Hi!
I wanted to see if there are other people out there who have been diagnosed with essential thrombocythemia with non-canonical MPL mutation.
Mine is MPL R102C, it is very rare and in my case it seems to be hereditary.
And if you have been diagnosed, for how long have you been having essential thrombocythemia and what are your symptoms?
I know from support groups that people with MPL mutation are often undertreated and often experiencing more fatigue, but as there are very few people, it is hard to know if there are people with non-canonical mutations.
You can read here about what mutations are considered non-canonical and germline:
ashpublications.org/blood/a...
This is a summary of non-canonical mutations and why this interests me:
I was just curious to see whether people get tested for a broader range of MPL mutations. Mine is a non-canonical loss-of-function mutation and I wonder if there is someone else out there with a similar mutation. There are many MPL pathogenic mutations, some canonical, some non-canonical.
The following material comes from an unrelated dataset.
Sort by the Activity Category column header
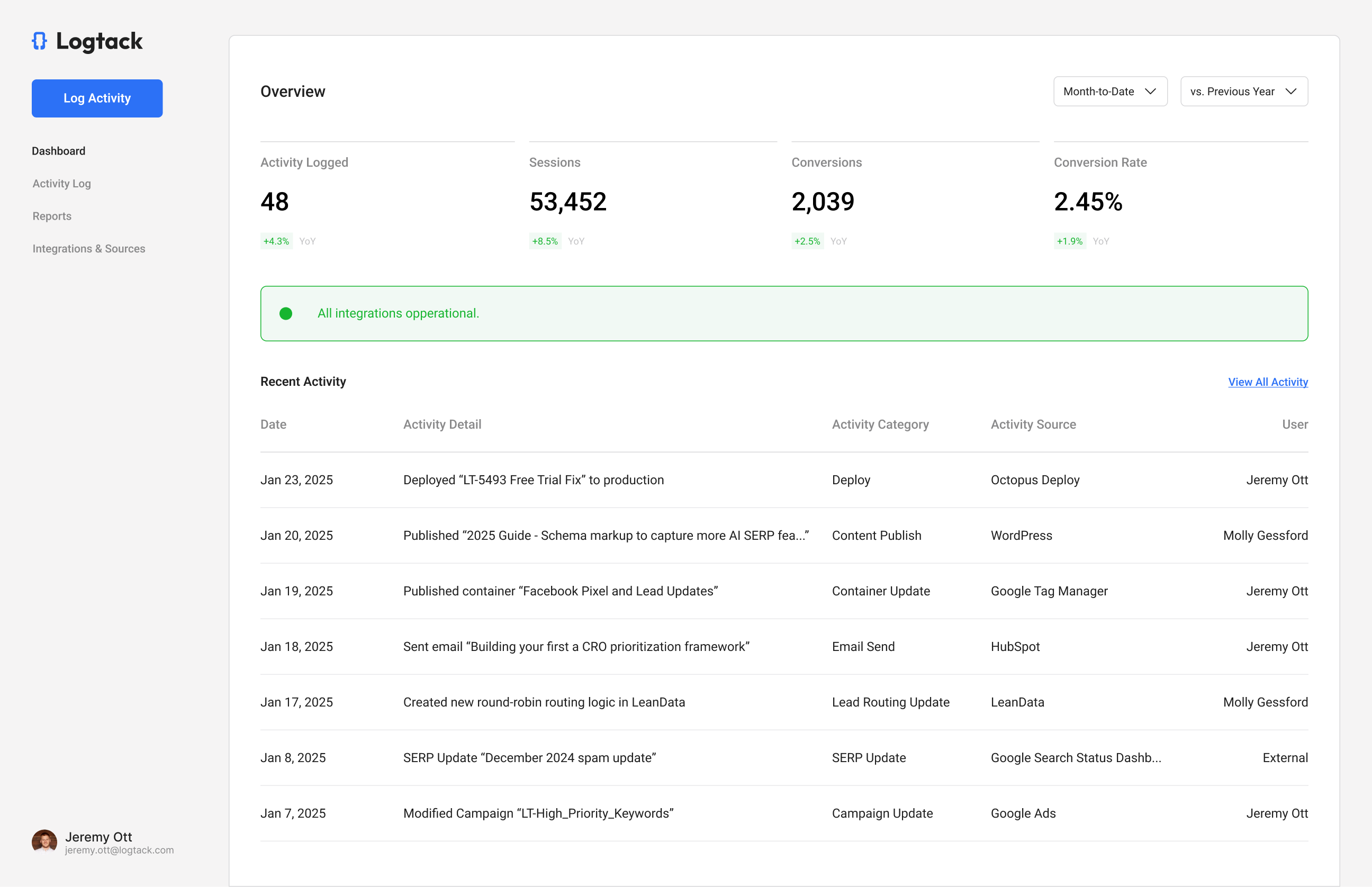 click(x=880, y=424)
For hereditary ET, germline mutations can be: MPL K39N; MPL R102C, MPL R102P, MPL R106L, MPL R120W, MPL R170H, MPL V501A, MPL S505N and MPL W515R.
onlinelibrary.wiley.com/doi...
ashpublications.org/blood/a...
There are other papers on both germline and somatic mutations that are non-canonical (often found in patients initially considered triple negative) and could be involved in ET and PMF:
Somatic: MPL T119I, MPL S204F, MPL 204P, MPL E230G, MPL Y591D
Germline: MPL V285E, MPL R321W.
pubmed.ncbi.nlm.nih.gov/264...
Canonical MPL mutations are S505N and W515K.
More interestingly, some mutations are seen as activating mutations:
"we showed that L498W is an activating mutation potentiated by H499C and that H499C and H499Y enhance the activity of the canonical S505N mutation. L498W and H499C can activate a truncated TpoR mutant, which lacks the extracellular domain, indicating these mutations act on the transmembrane (TM) cytosolic domain."
pubmed.ncbi.nlm.nih.gov/319...
Does anyone else have MPL mutations, and is your mutation canonical or non-canonical?